:: Input material

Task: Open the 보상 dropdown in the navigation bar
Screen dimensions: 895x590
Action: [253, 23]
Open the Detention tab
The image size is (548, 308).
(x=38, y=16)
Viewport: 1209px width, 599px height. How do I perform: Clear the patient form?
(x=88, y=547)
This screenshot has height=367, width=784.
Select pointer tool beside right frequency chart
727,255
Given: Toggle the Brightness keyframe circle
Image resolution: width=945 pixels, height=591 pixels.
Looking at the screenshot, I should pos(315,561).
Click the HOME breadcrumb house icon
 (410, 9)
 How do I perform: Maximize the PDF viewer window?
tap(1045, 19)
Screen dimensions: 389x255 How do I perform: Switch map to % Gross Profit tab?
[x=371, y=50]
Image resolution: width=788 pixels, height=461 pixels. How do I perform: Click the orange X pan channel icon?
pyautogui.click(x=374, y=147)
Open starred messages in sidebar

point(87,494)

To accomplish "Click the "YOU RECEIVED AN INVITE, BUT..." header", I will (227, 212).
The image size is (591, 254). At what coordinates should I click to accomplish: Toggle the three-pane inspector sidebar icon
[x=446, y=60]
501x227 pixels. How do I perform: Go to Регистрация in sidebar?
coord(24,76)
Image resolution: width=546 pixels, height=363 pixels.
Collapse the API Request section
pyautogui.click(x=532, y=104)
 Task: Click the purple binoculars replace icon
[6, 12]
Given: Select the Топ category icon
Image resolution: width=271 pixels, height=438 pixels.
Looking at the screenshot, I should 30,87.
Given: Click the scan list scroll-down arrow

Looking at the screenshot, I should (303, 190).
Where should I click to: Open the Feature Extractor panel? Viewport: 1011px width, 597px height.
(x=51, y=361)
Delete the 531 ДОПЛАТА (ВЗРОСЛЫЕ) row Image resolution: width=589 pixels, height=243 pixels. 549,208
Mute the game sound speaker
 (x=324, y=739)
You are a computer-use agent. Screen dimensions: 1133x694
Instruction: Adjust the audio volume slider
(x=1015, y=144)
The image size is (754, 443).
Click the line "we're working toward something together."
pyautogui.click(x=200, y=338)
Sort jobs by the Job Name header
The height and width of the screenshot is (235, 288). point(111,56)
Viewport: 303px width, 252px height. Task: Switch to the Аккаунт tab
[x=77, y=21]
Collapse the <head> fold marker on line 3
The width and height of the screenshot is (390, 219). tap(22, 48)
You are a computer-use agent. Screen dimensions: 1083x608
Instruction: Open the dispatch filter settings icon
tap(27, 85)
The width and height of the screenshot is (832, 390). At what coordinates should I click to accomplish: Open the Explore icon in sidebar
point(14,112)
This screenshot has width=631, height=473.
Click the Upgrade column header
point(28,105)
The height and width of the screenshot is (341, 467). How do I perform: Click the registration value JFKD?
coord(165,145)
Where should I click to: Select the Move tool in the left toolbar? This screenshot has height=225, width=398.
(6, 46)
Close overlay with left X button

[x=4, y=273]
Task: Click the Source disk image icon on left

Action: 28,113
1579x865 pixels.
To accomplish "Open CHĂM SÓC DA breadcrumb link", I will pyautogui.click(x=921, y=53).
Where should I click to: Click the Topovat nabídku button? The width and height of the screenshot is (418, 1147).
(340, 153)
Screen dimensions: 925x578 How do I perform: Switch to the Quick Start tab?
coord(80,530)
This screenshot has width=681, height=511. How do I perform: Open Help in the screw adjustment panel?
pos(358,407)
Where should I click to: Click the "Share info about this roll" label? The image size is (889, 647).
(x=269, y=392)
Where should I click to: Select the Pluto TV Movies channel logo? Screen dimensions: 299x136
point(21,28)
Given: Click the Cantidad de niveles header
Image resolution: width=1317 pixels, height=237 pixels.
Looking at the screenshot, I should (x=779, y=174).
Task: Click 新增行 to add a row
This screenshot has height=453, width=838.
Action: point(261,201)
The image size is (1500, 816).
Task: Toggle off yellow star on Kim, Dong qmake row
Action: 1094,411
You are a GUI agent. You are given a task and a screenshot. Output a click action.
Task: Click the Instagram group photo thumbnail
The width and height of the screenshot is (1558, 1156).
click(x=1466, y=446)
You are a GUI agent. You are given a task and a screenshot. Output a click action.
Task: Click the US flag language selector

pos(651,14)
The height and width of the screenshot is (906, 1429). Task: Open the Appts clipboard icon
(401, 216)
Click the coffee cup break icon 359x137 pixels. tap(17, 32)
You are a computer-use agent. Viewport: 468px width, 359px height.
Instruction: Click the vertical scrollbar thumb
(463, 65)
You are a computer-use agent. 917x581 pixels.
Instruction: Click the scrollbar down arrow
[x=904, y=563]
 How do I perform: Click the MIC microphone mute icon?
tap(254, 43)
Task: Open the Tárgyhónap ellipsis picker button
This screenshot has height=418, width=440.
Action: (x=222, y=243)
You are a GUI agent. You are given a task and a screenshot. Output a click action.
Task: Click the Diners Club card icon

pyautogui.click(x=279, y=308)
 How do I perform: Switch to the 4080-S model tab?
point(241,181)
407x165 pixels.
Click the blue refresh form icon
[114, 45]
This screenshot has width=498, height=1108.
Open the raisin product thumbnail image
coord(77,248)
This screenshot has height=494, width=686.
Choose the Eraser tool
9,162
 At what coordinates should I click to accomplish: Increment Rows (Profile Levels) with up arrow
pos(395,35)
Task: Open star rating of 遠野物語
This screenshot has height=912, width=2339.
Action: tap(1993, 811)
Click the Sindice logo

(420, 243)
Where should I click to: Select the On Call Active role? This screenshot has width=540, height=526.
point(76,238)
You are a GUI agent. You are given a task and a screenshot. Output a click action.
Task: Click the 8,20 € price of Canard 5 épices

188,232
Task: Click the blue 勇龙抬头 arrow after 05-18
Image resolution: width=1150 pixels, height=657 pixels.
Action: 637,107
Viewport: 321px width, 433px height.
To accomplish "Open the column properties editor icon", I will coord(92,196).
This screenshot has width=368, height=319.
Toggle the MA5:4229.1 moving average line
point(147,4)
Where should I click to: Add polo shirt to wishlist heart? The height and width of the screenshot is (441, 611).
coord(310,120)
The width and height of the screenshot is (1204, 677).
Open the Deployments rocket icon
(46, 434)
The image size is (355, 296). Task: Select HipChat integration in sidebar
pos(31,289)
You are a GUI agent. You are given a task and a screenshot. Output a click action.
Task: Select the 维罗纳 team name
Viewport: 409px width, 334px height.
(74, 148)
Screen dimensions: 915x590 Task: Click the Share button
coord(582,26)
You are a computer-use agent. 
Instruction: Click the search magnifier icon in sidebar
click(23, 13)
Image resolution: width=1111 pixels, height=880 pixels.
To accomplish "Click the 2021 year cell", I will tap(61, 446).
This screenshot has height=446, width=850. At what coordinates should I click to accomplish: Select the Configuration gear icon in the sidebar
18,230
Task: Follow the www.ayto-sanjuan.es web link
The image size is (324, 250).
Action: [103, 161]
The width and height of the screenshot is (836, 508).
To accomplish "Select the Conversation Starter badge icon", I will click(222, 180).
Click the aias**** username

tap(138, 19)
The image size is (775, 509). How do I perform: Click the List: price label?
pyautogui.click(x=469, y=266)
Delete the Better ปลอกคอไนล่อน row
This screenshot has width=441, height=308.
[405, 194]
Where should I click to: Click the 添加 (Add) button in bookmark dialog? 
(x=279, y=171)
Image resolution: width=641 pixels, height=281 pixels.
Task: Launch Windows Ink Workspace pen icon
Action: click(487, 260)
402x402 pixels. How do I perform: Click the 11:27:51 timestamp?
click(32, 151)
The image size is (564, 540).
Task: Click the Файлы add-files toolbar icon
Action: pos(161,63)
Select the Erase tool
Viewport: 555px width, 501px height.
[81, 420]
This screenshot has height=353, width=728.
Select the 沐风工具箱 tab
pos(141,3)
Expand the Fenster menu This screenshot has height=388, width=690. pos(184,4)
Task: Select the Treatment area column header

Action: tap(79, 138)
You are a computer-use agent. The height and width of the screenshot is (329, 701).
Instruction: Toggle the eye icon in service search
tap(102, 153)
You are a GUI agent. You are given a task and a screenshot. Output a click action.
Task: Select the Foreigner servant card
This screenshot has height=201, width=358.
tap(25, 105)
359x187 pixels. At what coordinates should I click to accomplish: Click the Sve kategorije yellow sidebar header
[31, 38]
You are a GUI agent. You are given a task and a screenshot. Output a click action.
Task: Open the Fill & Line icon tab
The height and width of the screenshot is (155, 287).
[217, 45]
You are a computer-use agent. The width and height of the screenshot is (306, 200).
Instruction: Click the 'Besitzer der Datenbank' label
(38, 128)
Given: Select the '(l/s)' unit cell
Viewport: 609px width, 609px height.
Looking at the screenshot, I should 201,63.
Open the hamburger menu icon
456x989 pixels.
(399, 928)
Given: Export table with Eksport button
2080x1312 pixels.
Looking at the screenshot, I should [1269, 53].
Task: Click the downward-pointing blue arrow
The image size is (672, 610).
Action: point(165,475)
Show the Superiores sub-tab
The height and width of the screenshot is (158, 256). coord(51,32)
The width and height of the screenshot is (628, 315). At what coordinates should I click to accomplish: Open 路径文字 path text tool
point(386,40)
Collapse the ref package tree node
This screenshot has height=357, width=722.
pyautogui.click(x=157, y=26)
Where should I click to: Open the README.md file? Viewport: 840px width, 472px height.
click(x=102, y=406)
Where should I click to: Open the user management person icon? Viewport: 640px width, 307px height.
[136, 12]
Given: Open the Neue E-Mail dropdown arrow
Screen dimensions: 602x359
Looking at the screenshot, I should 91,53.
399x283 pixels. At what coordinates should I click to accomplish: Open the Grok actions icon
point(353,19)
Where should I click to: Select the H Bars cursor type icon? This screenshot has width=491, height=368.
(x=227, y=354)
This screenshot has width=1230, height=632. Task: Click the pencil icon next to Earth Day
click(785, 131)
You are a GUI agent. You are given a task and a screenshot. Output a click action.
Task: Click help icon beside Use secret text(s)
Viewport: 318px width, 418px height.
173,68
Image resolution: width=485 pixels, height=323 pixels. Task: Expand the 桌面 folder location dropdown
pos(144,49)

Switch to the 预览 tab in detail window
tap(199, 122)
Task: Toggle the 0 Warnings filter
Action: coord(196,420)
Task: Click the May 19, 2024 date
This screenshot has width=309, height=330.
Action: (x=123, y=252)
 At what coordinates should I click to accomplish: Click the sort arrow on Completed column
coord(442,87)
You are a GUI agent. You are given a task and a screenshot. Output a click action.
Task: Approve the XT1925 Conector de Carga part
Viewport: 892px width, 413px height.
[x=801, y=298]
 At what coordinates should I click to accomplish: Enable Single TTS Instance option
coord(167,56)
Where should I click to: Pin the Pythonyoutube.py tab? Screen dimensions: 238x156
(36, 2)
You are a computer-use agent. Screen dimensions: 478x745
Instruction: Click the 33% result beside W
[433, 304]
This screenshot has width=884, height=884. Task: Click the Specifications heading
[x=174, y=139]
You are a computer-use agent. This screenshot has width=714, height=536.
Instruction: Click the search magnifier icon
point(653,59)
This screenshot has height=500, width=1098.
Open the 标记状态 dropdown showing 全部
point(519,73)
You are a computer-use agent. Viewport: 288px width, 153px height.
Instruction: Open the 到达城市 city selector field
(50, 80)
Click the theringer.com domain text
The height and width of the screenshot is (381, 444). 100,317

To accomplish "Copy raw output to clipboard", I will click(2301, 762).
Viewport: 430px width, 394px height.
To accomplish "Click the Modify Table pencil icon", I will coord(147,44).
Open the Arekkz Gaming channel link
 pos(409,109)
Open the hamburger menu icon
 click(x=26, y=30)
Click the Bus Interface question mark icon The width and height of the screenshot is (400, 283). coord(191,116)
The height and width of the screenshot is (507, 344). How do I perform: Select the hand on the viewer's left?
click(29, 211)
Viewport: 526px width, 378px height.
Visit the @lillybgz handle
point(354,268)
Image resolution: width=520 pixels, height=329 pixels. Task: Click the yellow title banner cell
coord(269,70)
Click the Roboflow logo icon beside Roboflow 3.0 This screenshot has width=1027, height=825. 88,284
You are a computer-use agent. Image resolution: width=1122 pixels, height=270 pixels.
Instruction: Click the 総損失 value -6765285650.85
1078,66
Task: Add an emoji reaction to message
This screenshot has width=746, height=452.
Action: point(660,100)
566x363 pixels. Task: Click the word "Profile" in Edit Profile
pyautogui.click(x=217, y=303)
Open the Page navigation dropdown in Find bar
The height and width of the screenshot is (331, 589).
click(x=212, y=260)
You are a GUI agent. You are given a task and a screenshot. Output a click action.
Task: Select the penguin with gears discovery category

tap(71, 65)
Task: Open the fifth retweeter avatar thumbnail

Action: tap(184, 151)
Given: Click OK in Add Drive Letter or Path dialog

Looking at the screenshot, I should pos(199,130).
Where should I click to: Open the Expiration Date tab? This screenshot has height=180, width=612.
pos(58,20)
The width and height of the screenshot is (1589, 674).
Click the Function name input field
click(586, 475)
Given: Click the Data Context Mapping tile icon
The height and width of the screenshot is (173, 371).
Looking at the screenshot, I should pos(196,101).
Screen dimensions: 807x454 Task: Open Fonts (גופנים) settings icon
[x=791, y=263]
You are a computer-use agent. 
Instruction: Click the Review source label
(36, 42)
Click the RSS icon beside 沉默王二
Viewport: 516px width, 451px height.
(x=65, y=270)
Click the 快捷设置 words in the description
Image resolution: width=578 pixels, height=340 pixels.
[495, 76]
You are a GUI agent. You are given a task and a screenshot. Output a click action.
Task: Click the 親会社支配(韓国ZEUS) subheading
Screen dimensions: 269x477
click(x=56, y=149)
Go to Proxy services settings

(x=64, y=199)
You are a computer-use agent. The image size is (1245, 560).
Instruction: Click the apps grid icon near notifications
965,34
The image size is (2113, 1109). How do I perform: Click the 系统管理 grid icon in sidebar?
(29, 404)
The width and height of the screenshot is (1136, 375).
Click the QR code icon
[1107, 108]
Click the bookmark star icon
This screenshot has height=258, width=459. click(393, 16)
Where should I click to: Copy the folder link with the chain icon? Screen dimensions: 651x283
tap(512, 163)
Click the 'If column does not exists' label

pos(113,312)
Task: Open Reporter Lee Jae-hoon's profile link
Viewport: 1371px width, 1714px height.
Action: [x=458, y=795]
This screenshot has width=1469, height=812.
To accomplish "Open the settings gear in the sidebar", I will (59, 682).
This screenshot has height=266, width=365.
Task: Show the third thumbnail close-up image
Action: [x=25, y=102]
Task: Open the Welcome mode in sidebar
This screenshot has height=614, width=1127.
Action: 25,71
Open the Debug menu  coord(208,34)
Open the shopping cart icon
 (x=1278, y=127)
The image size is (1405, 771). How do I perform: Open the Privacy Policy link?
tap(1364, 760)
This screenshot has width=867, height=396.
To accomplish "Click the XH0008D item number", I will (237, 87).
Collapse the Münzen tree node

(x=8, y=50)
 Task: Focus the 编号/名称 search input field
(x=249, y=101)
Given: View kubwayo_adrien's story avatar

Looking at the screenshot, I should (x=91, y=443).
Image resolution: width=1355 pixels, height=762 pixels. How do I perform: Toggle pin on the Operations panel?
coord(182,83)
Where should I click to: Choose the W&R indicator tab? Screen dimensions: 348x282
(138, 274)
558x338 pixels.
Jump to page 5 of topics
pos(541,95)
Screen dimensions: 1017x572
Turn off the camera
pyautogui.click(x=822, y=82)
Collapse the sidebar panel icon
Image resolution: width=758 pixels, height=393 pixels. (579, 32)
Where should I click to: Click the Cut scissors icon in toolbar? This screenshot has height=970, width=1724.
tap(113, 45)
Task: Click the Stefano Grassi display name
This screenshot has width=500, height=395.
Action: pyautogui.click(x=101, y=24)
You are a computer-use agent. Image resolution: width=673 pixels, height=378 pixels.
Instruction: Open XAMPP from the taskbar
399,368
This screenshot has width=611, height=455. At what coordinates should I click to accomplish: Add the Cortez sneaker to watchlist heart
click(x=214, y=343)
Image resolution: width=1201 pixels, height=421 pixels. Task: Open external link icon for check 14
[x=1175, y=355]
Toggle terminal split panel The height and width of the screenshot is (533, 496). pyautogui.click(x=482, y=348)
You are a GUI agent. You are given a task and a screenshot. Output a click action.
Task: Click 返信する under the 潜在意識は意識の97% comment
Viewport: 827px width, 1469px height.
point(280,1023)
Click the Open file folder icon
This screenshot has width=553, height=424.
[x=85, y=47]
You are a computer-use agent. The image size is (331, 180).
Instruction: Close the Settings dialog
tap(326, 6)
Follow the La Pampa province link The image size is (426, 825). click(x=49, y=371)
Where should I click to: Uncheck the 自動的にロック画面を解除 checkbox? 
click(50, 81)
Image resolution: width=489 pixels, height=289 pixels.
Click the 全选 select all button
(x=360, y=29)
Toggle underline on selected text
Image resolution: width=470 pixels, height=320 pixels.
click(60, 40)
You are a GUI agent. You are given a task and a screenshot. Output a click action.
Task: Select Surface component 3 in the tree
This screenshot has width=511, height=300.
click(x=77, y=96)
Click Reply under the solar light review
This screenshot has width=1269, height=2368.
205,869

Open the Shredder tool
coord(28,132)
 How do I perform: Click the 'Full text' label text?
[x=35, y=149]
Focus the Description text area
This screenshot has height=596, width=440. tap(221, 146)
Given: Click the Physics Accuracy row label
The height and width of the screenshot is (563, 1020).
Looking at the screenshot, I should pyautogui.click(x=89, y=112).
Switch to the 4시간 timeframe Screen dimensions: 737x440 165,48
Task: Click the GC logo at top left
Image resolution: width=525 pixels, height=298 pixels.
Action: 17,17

::::

*Short problem*: Copy out, unchanged, the stretch of entries above from the line containing "501x227 pixels. How" through the line containing "point(28,105)", with both of those lines included.

*Solution for this problem*:
501x227 pixels. How do I perform: Go to Регистрация in sidebar?
coord(24,76)
Image resolution: width=546 pixels, height=363 pixels.
Collapse the API Request section
pyautogui.click(x=532, y=104)
 Task: Click the purple binoculars replace icon
[6, 12]
Given: Select the Топ category icon
Image resolution: width=271 pixels, height=438 pixels.
Looking at the screenshot, I should 30,87.
Given: Click the scan list scroll-down arrow

Looking at the screenshot, I should (303, 190).
Where should I click to: Open the Feature Extractor panel? Viewport: 1011px width, 597px height.
(x=51, y=361)
Delete the 531 ДОПЛАТА (ВЗРОСЛЫЕ) row Image resolution: width=589 pixels, height=243 pixels. 549,208
Mute the game sound speaker
 (x=324, y=739)
You are a computer-use agent. Screen dimensions: 1133x694
Instruction: Adjust the audio volume slider
(x=1015, y=144)
The image size is (754, 443).
Click the line "we're working toward something together."
pyautogui.click(x=200, y=338)
Sort jobs by the Job Name header
The height and width of the screenshot is (235, 288). point(111,56)
Viewport: 303px width, 252px height. Task: Switch to the Аккаунт tab
[x=77, y=21]
Collapse the <head> fold marker on line 3
The width and height of the screenshot is (390, 219). tap(22, 48)
You are a computer-use agent. Screen dimensions: 1083x608
Instruction: Open the dispatch filter settings icon
tap(27, 85)
The width and height of the screenshot is (832, 390). At what coordinates should I click to accomplish: Open the Explore icon in sidebar
point(14,112)
This screenshot has width=631, height=473.
Click the Upgrade column header
point(28,105)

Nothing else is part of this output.